→ THE PROBLEM:
Down to the last character, repeat the entries beneath this task.

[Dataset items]
──────────────────────────────

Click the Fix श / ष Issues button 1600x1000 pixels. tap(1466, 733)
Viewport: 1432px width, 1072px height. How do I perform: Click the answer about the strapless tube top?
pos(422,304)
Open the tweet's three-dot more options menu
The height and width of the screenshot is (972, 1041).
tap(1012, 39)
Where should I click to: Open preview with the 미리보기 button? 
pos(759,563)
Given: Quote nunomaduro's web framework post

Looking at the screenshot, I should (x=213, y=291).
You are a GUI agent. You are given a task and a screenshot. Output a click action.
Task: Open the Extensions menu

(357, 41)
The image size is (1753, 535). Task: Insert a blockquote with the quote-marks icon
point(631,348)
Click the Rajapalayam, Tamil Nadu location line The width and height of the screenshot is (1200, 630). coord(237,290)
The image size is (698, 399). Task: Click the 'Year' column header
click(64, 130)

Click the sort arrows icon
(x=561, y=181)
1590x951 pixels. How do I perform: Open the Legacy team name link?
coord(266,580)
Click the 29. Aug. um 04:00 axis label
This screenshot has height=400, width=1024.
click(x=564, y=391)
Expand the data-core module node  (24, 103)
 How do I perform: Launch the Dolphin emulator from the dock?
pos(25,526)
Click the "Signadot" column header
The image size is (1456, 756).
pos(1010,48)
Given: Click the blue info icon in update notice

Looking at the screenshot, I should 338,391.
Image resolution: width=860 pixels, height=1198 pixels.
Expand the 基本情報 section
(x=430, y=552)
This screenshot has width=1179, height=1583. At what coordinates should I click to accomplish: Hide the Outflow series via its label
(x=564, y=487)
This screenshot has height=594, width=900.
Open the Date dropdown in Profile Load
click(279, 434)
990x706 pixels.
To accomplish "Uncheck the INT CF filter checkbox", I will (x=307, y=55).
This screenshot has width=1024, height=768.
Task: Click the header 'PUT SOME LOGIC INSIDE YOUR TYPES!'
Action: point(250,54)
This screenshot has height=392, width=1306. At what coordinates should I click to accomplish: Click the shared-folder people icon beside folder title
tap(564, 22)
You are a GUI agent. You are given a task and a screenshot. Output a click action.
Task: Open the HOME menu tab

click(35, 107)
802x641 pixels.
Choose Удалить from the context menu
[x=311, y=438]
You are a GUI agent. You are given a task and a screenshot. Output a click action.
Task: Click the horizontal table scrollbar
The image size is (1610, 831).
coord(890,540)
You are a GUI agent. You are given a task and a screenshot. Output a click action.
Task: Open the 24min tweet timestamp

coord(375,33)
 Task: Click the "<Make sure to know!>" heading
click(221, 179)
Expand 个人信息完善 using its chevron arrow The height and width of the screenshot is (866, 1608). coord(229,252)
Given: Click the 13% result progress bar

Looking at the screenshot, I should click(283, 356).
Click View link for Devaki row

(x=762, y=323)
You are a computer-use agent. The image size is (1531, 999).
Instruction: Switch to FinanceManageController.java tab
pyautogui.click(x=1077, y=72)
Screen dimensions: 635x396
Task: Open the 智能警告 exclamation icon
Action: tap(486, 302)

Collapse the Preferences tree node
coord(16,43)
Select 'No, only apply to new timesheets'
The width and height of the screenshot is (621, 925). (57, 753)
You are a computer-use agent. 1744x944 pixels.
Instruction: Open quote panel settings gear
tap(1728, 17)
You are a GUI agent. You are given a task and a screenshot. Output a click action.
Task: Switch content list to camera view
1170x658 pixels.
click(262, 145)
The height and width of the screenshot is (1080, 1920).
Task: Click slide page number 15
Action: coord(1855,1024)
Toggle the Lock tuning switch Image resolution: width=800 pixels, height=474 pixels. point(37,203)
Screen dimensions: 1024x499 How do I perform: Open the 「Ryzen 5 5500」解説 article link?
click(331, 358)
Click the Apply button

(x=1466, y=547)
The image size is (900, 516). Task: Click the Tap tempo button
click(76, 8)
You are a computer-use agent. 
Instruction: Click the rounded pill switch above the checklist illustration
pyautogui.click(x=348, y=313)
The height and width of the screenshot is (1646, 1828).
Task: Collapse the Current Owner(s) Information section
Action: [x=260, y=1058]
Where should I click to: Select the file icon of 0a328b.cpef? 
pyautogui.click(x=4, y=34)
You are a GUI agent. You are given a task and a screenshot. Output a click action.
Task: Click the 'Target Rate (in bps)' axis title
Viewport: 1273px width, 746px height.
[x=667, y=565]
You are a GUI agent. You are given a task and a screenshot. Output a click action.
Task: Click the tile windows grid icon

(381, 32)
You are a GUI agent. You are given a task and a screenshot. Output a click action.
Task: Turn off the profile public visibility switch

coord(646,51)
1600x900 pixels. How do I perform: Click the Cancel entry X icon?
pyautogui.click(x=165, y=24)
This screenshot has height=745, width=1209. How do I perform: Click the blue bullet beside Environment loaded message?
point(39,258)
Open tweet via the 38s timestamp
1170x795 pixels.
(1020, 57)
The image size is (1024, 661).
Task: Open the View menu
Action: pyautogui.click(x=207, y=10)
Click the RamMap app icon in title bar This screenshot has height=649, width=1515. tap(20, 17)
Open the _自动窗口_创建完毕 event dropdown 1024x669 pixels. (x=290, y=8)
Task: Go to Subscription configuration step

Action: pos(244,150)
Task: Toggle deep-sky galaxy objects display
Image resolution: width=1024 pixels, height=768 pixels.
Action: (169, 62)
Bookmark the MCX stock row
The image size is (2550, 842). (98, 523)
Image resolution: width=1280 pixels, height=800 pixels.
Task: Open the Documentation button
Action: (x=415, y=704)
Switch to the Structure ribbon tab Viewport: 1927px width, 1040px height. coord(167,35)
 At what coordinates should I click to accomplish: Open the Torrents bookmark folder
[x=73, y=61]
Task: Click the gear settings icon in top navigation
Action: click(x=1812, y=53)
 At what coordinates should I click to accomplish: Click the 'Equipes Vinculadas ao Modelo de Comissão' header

──────────────────────────────

→ RESULT:
Click the Fix श / ष Issues button 1600x1000 pixels. tap(1466, 733)
Viewport: 1432px width, 1072px height. How do I perform: Click the answer about the strapless tube top?
pos(422,304)
Open the tweet's three-dot more options menu
The height and width of the screenshot is (972, 1041).
tap(1012, 39)
Where should I click to: Open preview with the 미리보기 button? 
pos(759,563)
Given: Quote nunomaduro's web framework post

Looking at the screenshot, I should (x=213, y=291).
You are a GUI agent. You are given a task and a screenshot. Output a click action.
Task: Open the Extensions menu

(357, 41)
The image size is (1753, 535). Task: Insert a blockquote with the quote-marks icon
point(631,348)
Click the Rajapalayam, Tamil Nadu location line The width and height of the screenshot is (1200, 630). coord(237,290)
The image size is (698, 399). Task: Click the 'Year' column header
click(64, 130)

Click the sort arrows icon
(x=561, y=181)
1590x951 pixels. How do I perform: Open the Legacy team name link?
coord(266,580)
Click the 29. Aug. um 04:00 axis label
This screenshot has height=400, width=1024.
click(x=564, y=391)
Expand the data-core module node  (24, 103)
 How do I perform: Launch the Dolphin emulator from the dock?
pos(25,526)
Click the "Signadot" column header
The image size is (1456, 756).
pos(1010,48)
Given: Click the blue info icon in update notice

Looking at the screenshot, I should 338,391.
Image resolution: width=860 pixels, height=1198 pixels.
Expand the 基本情報 section
(x=430, y=552)
This screenshot has width=1179, height=1583. At what coordinates should I click to accomplish: Hide the Outflow series via its label
(x=564, y=487)
This screenshot has height=594, width=900.
Open the Date dropdown in Profile Load
click(279, 434)
990x706 pixels.
To accomplish "Uncheck the INT CF filter checkbox", I will (x=307, y=55).
This screenshot has width=1024, height=768.
Task: Click the header 'PUT SOME LOGIC INSIDE YOUR TYPES!'
Action: point(250,54)
This screenshot has height=392, width=1306. At what coordinates should I click to accomplish: Click the shared-folder people icon beside folder title
tap(564, 22)
You are a GUI agent. You are given a task and a screenshot. Output a click action.
Task: Open the HOME menu tab

click(35, 107)
802x641 pixels.
Choose Удалить from the context menu
[x=311, y=438]
You are a GUI agent. You are given a task and a screenshot. Output a click action.
Task: Click the horizontal table scrollbar
The image size is (1610, 831).
coord(890,540)
You are a GUI agent. You are given a task and a screenshot. Output a click action.
Task: Open the 24min tweet timestamp

coord(375,33)
 Task: Click the "<Make sure to know!>" heading
click(221, 179)
Expand 个人信息完善 using its chevron arrow The height and width of the screenshot is (866, 1608). coord(229,252)
Given: Click the 13% result progress bar

Looking at the screenshot, I should click(283, 356).
Click View link for Devaki row

(x=762, y=323)
You are a computer-use agent. The image size is (1531, 999).
Instruction: Switch to FinanceManageController.java tab
pyautogui.click(x=1077, y=72)
Screen dimensions: 635x396
Task: Open the 智能警告 exclamation icon
Action: tap(486, 302)

Collapse the Preferences tree node
coord(16,43)
Select 'No, only apply to new timesheets'
The width and height of the screenshot is (621, 925). (57, 753)
You are a computer-use agent. 1744x944 pixels.
Instruction: Open quote panel settings gear
tap(1728, 17)
You are a GUI agent. You are given a task and a screenshot. Output a click action.
Task: Switch content list to camera view
1170x658 pixels.
click(262, 145)
The height and width of the screenshot is (1080, 1920).
Task: Click slide page number 15
Action: coord(1855,1024)
Toggle the Lock tuning switch Image resolution: width=800 pixels, height=474 pixels. point(37,203)
Screen dimensions: 1024x499 How do I perform: Open the 「Ryzen 5 5500」解説 article link?
click(331, 358)
Click the Apply button

(x=1466, y=547)
The image size is (900, 516). Task: Click the Tap tempo button
click(76, 8)
You are a computer-use agent. 
Instruction: Click the rounded pill switch above the checklist illustration
pyautogui.click(x=348, y=313)
The height and width of the screenshot is (1646, 1828).
Task: Collapse the Current Owner(s) Information section
Action: [x=260, y=1058]
Where should I click to: Select the file icon of 0a328b.cpef? 
pyautogui.click(x=4, y=34)
You are a GUI agent. You are given a task and a screenshot. Output a click action.
Task: Click the 'Target Rate (in bps)' axis title
Viewport: 1273px width, 746px height.
[x=667, y=565]
You are a GUI agent. You are given a task and a screenshot. Output a click action.
Task: Click the tile windows grid icon

(381, 32)
You are a GUI agent. You are given a task and a screenshot. Output a click action.
Task: Turn off the profile public visibility switch

coord(646,51)
1600x900 pixels. How do I perform: Click the Cancel entry X icon?
pyautogui.click(x=165, y=24)
This screenshot has height=745, width=1209. How do I perform: Click the blue bullet beside Environment loaded message?
point(39,258)
Open tweet via the 38s timestamp
1170x795 pixels.
(1020, 57)
The image size is (1024, 661).
Task: Open the View menu
Action: pyautogui.click(x=207, y=10)
Click the RamMap app icon in title bar This screenshot has height=649, width=1515. tap(20, 17)
Open the _自动窗口_创建完毕 event dropdown 1024x669 pixels. (x=290, y=8)
Task: Go to Subscription configuration step

Action: pos(244,150)
Task: Toggle deep-sky galaxy objects display
Image resolution: width=1024 pixels, height=768 pixels.
Action: (169, 62)
Bookmark the MCX stock row
The image size is (2550, 842). (98, 523)
Image resolution: width=1280 pixels, height=800 pixels.
Task: Open the Documentation button
Action: (x=415, y=704)
Switch to the Structure ribbon tab Viewport: 1927px width, 1040px height. coord(167,35)
 At what coordinates should I click to accomplish: Open the Torrents bookmark folder
[x=73, y=61]
Task: Click the gear settings icon in top navigation
Action: click(x=1812, y=53)
 At what coordinates should I click to accomplish: Click the 'Equipes Vinculadas ao Modelo de Comissão' header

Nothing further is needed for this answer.